A VOLUNTEER group at Styal Prison is looking for recruits from the community to help families come to terms with visiting their loved ones in prison.

HMP Styal Visitors Centre was set up three years ago following the deaths of six women at the prison.

The aim is to help families through what can often be a traumatic experience of visiting their wife, mother, daughter or sister in jail.

Currently, the visitors centre group has six volunteers but director Sandra Wells and manager Janet Heathcote have called for more people from the borough to get involved.

Sandra said: "It can be a very positive experience for volunteers because you are definitely making a difference to people's lives. I think our volunteers feel valued and at the end of the day when they have sat with the families whether it is comforting them or having a laugh with them they feel content that they have done a good day's work."

The centre is open from 12.30 to 4.30pm Tuesday to Sunday and volunteers are needed at all times during these opening hours.

When people come to visit their families in Styal, Sandra said their first port of call is now her volunteer group, where they can be sure of practical and emotional support.

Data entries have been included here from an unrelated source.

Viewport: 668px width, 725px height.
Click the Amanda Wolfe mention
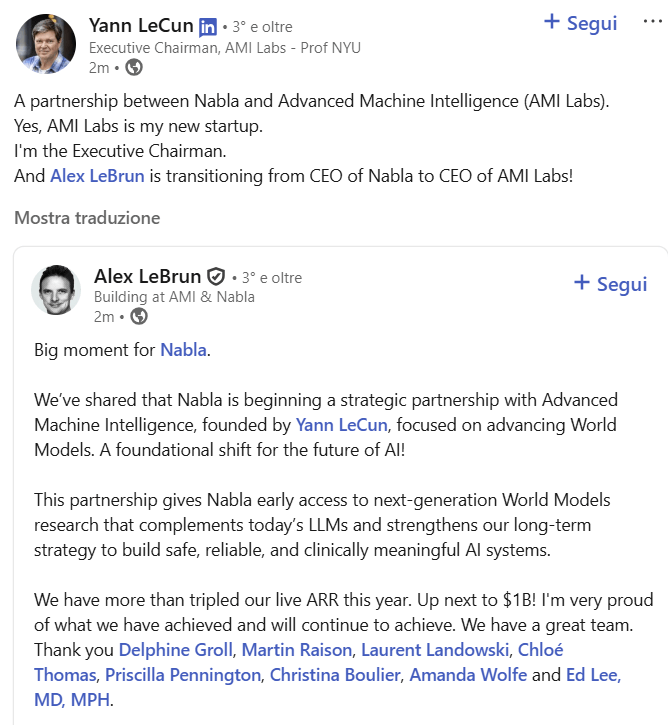point(468,675)
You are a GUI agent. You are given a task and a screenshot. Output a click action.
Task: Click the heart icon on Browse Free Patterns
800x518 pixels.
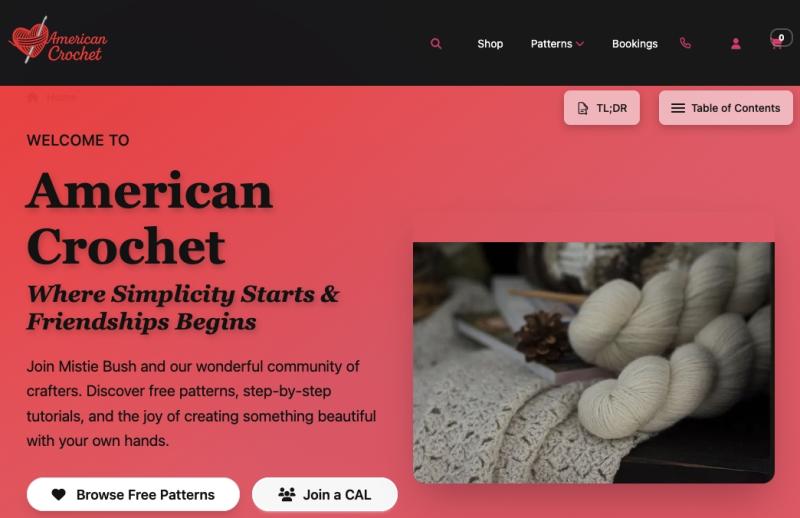(x=59, y=494)
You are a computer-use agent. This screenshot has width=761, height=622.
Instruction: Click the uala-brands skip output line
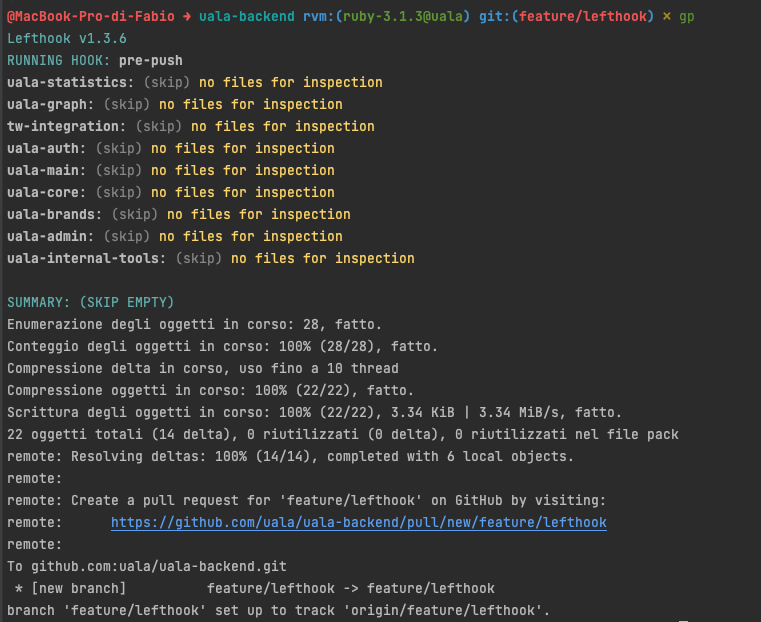pyautogui.click(x=179, y=214)
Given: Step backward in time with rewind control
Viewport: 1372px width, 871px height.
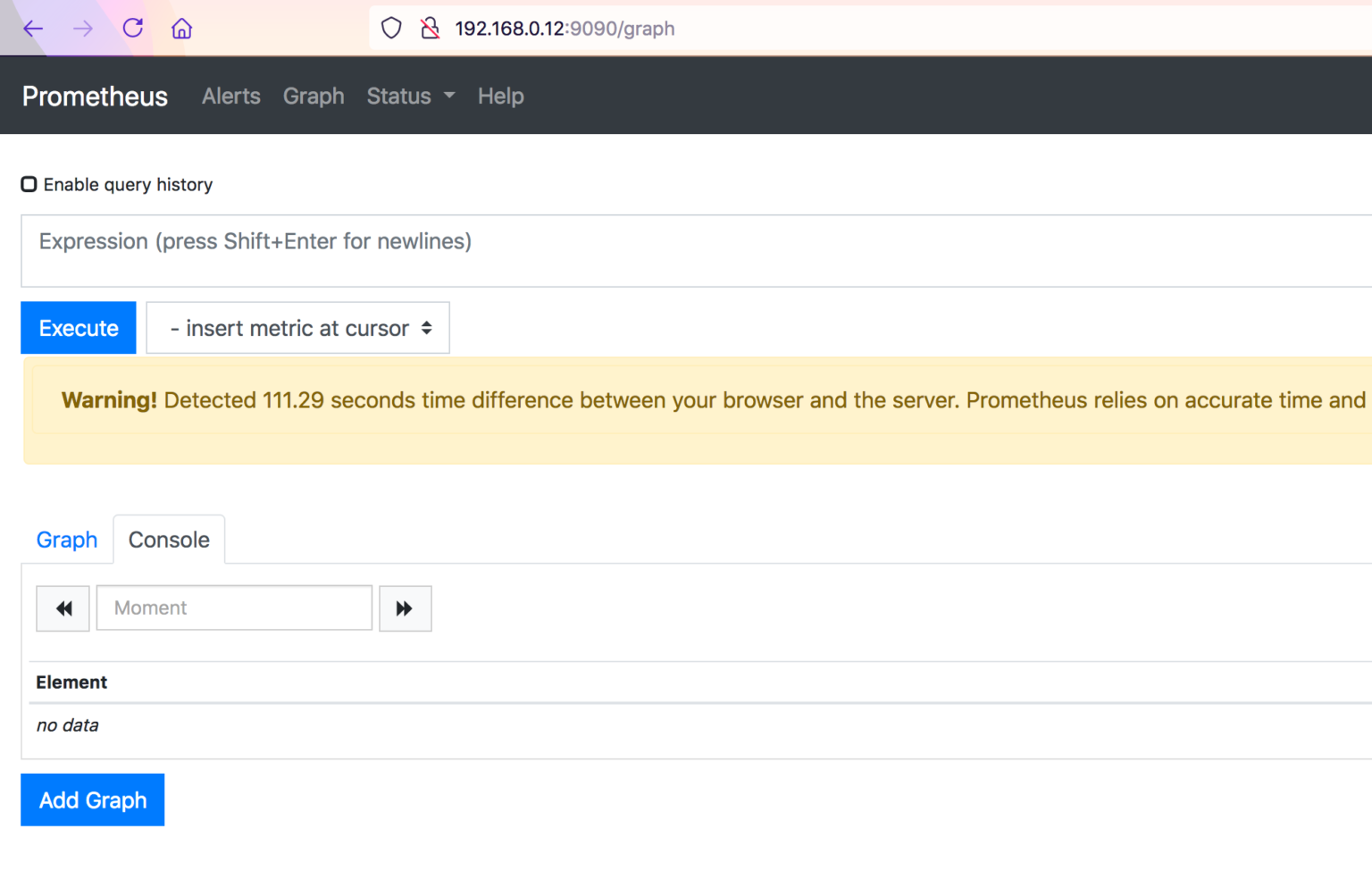Looking at the screenshot, I should [63, 608].
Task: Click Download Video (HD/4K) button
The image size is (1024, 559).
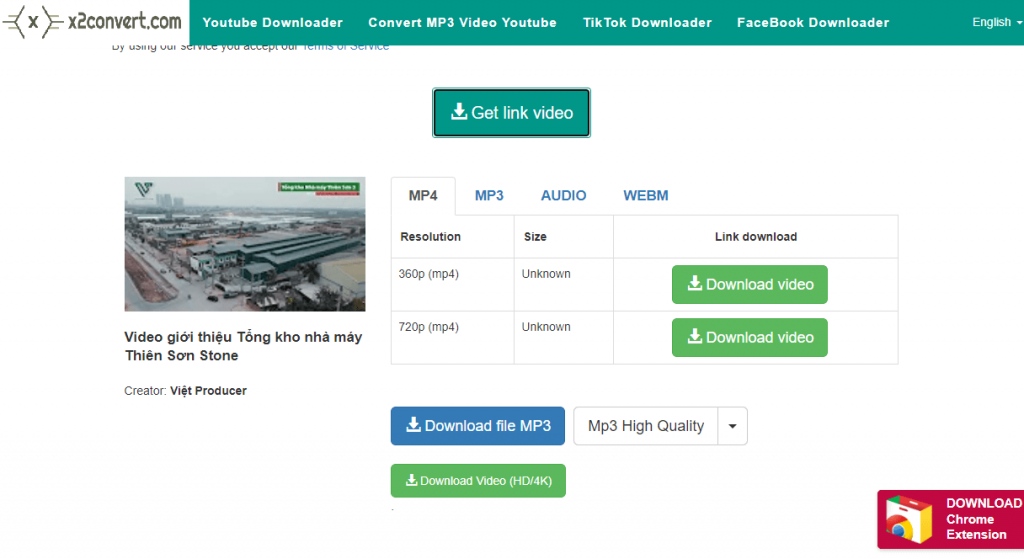Action: tap(477, 481)
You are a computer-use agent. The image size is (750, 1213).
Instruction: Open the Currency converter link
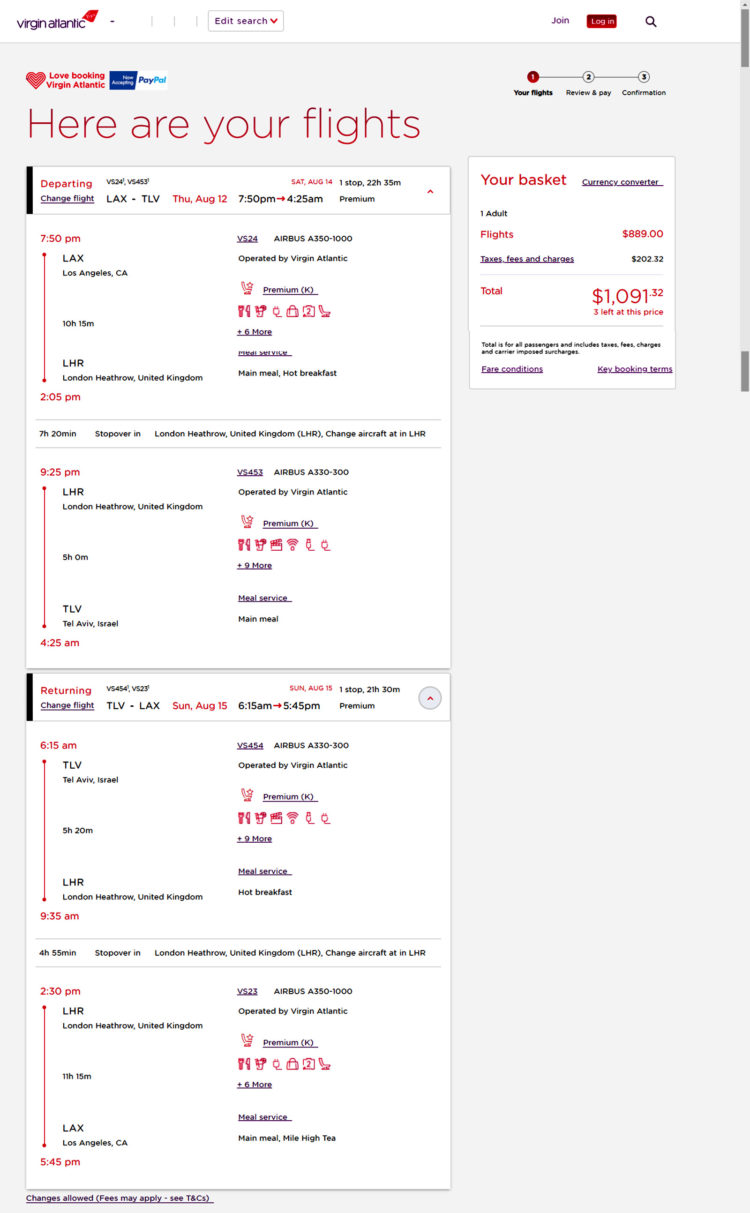pos(621,182)
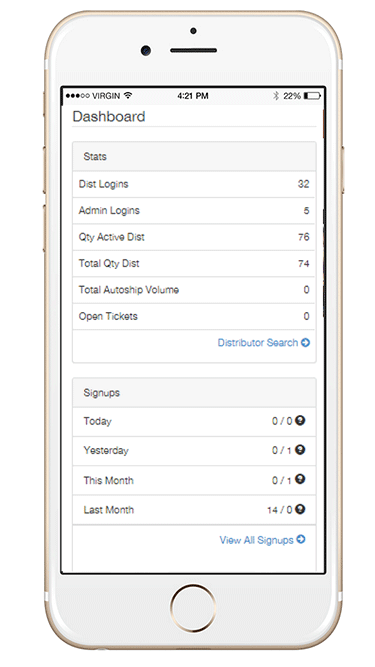Open the View All Signups link

262,540
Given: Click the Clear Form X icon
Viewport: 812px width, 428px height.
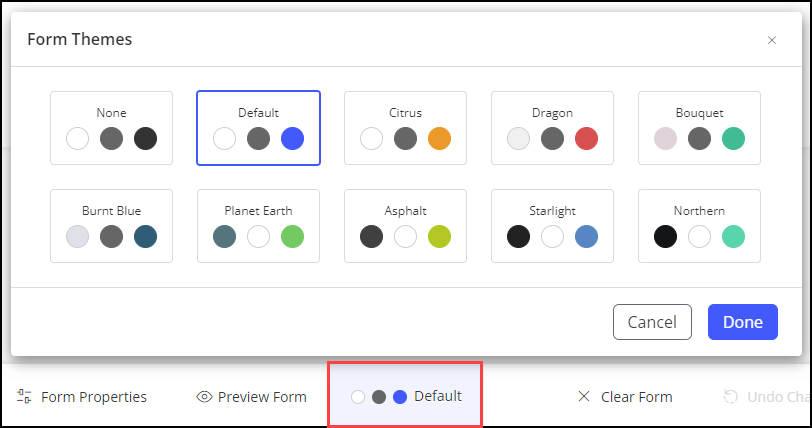Looking at the screenshot, I should [x=584, y=397].
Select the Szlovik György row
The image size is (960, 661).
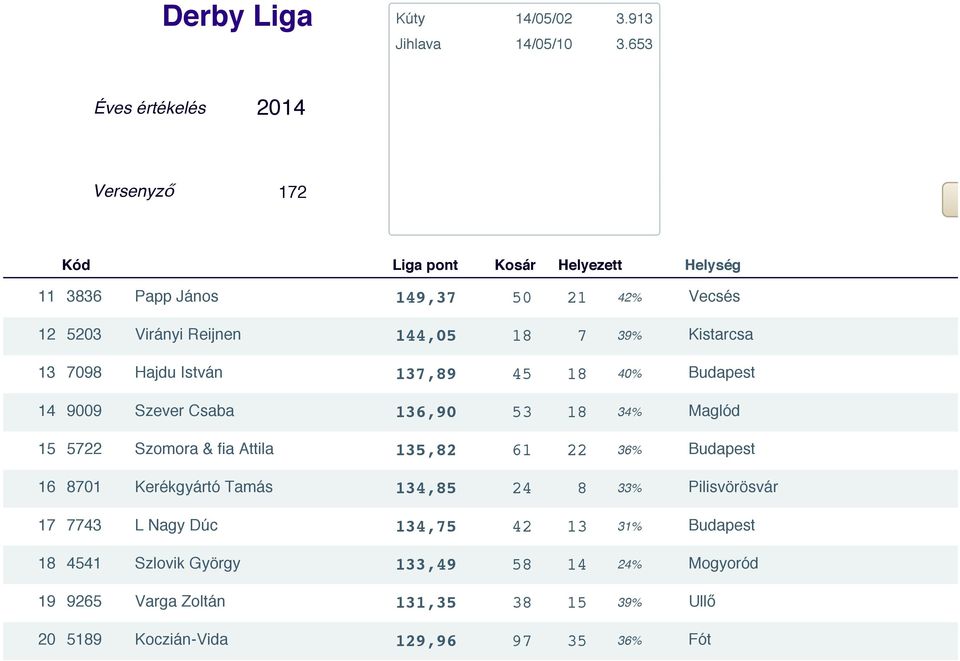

"Our role is to support families and friends of visitors, providing practical and very often emotional support to visitors, particularly first time visitors which can be a very frightening experience."

Sandra's volunteers explain to newly arrived visitors what procedures to expect, talking them through checking in personal items and explaining what they can and cannot take into the prison.

They also explain the presence of the patrol dogs and guards and run a small refreshment bar with tokens for tea and cake and give one to one help where needed.

"It is all about taking the stigma away, we need families to feel comfortable. We talk to them about what prisoners can do while they are in prison as well, the opportunities for further education and employment.

"Quite often they think they are just sat in a cell, but there are lots of things going on." One of Sandra's main concerns at the visitors centre is to make the whole experience less traumatic for children and for that she says dedicated long term volunteers from the local area can make a huge difference.

"Children really are the innocent victims in all of this and often they can be bullied or suffer from a family break up and they often find the visiting experience quite frightening.

"But we have a lovely play area and what we have found works very well is having mature people with them. We have one lady who is 82 and a lot of the children see her as a grandma, so they warm to her very much."